# REQUIRED WORK
Taking the line with "Task: Click the green" as the first and the line with "Task: Click the Freq [MHz] x-axis label" as the last, set down the lines below exactly, pictures excluded.

# INFORMATION
====
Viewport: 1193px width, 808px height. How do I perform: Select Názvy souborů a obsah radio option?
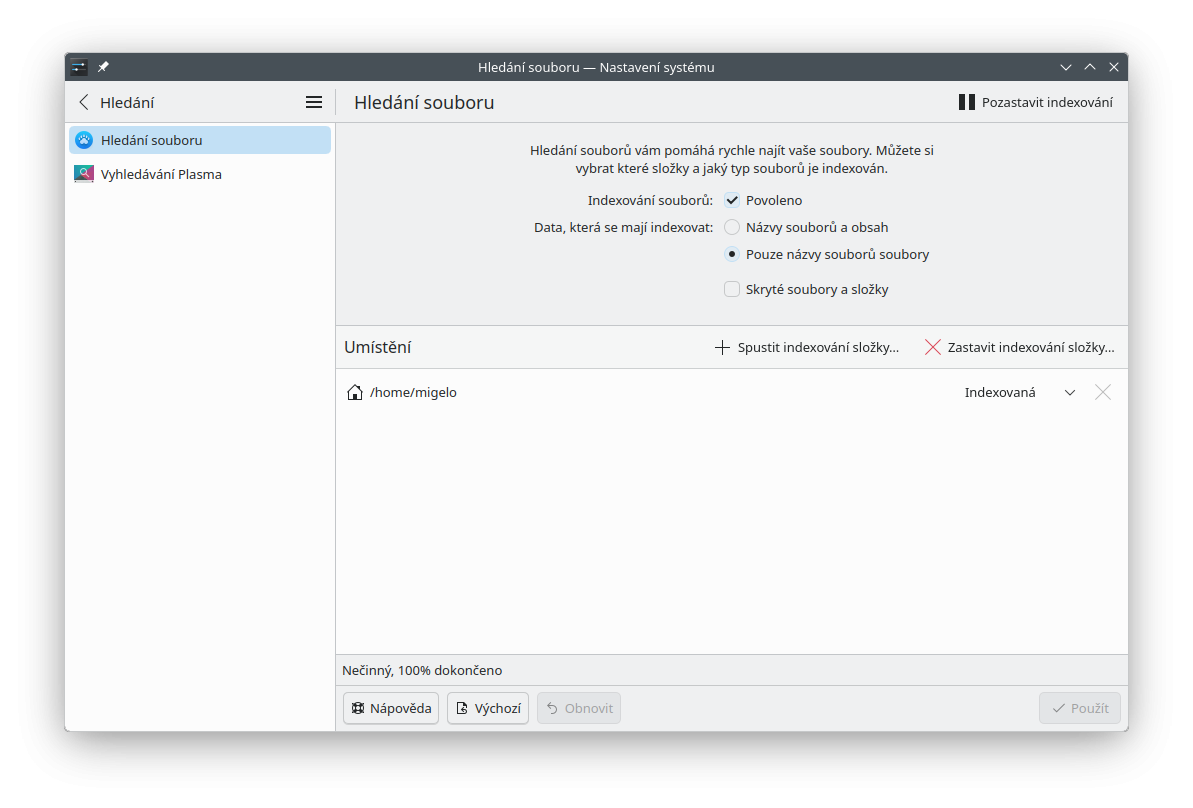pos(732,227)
====
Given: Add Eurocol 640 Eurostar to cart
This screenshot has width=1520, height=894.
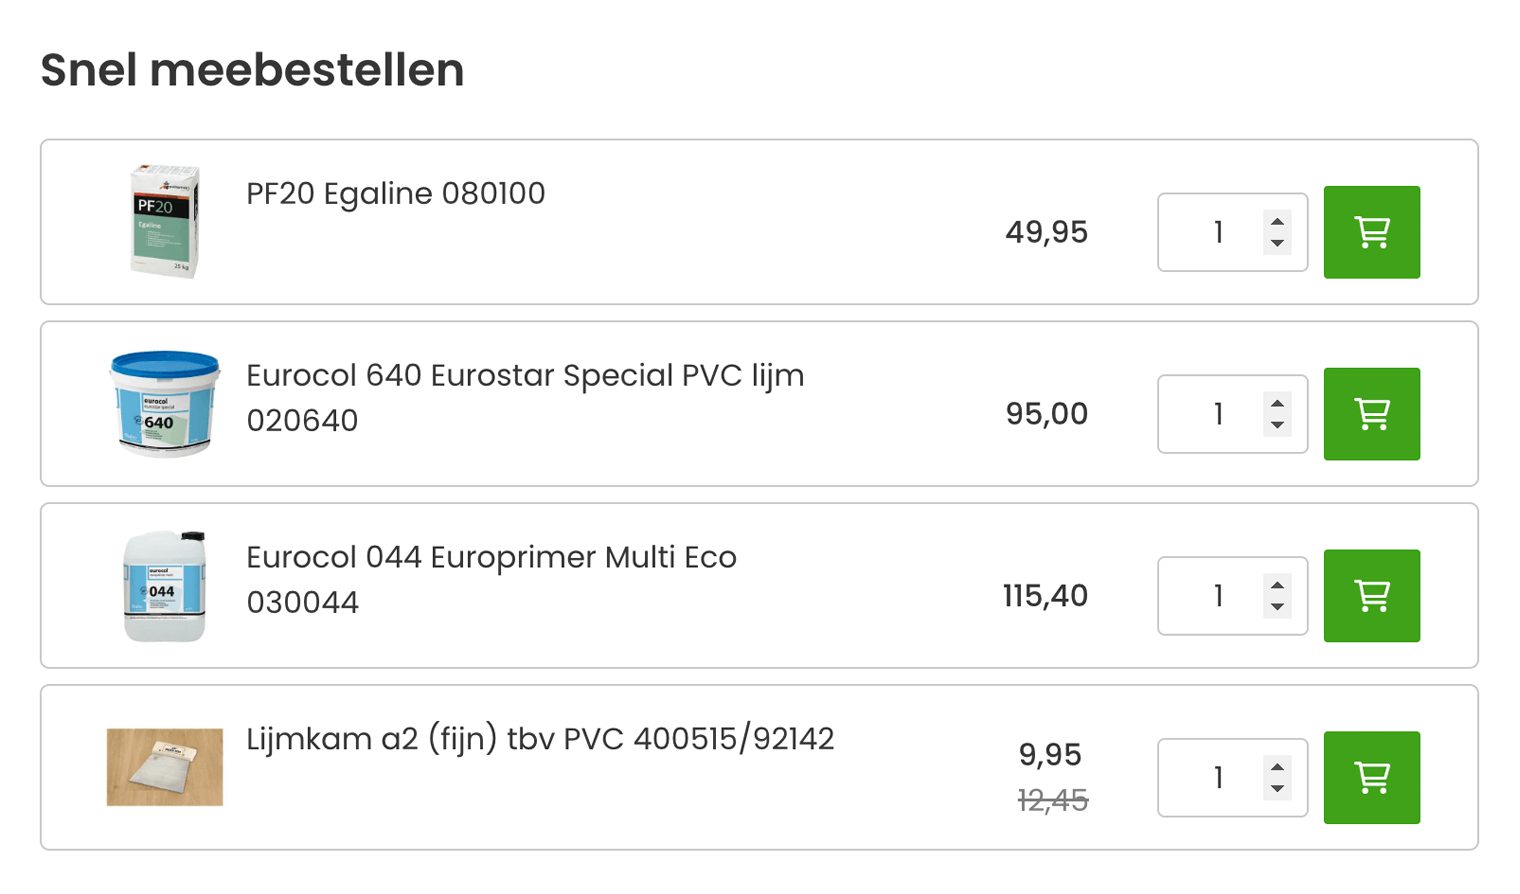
====
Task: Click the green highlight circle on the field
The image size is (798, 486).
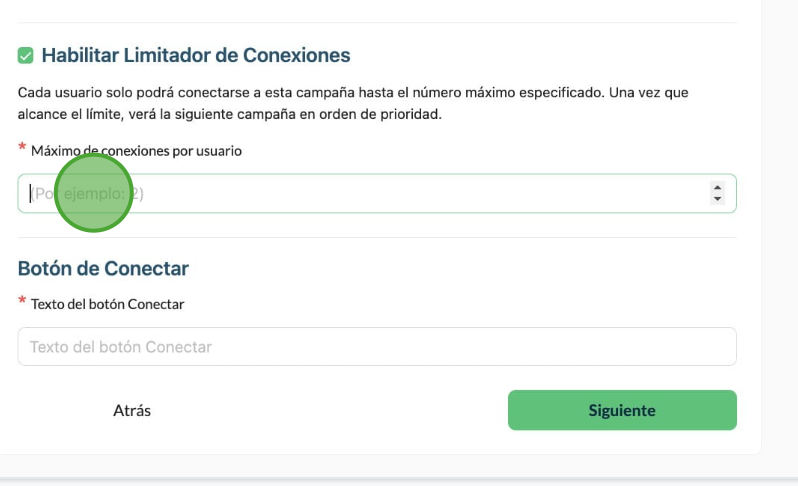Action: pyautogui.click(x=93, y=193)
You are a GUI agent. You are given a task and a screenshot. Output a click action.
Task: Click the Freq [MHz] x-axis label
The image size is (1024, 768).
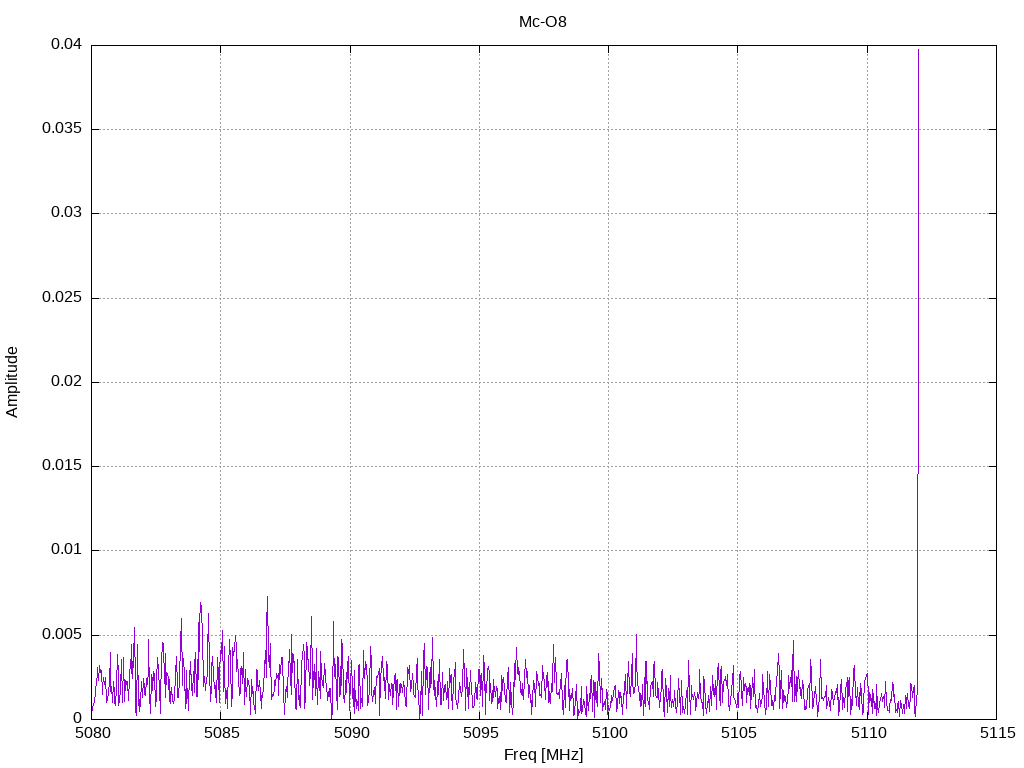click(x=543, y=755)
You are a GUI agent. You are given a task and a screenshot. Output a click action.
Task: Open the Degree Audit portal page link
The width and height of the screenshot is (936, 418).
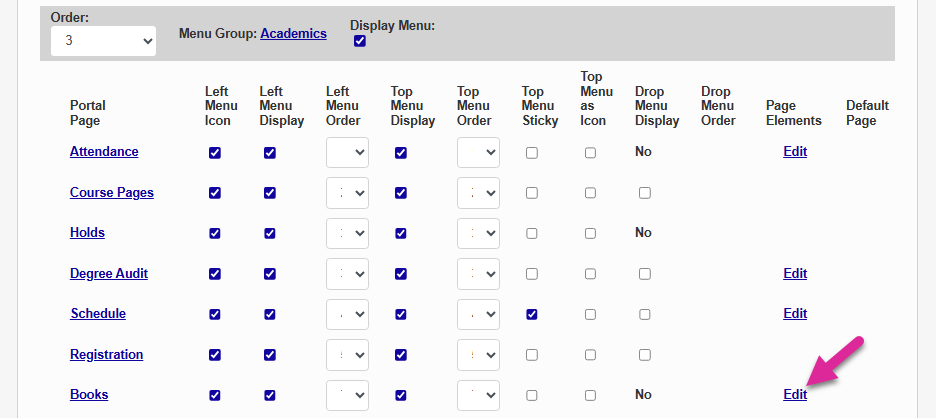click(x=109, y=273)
====
# TASK RESULT
Task: Click the green highlight circle on the field
The image size is (798, 486).
Action: pyautogui.click(x=93, y=193)
You are a GUI agent. You are given a task and a screenshot. Output a click action.
Task: Click the Freq [MHz] x-axis label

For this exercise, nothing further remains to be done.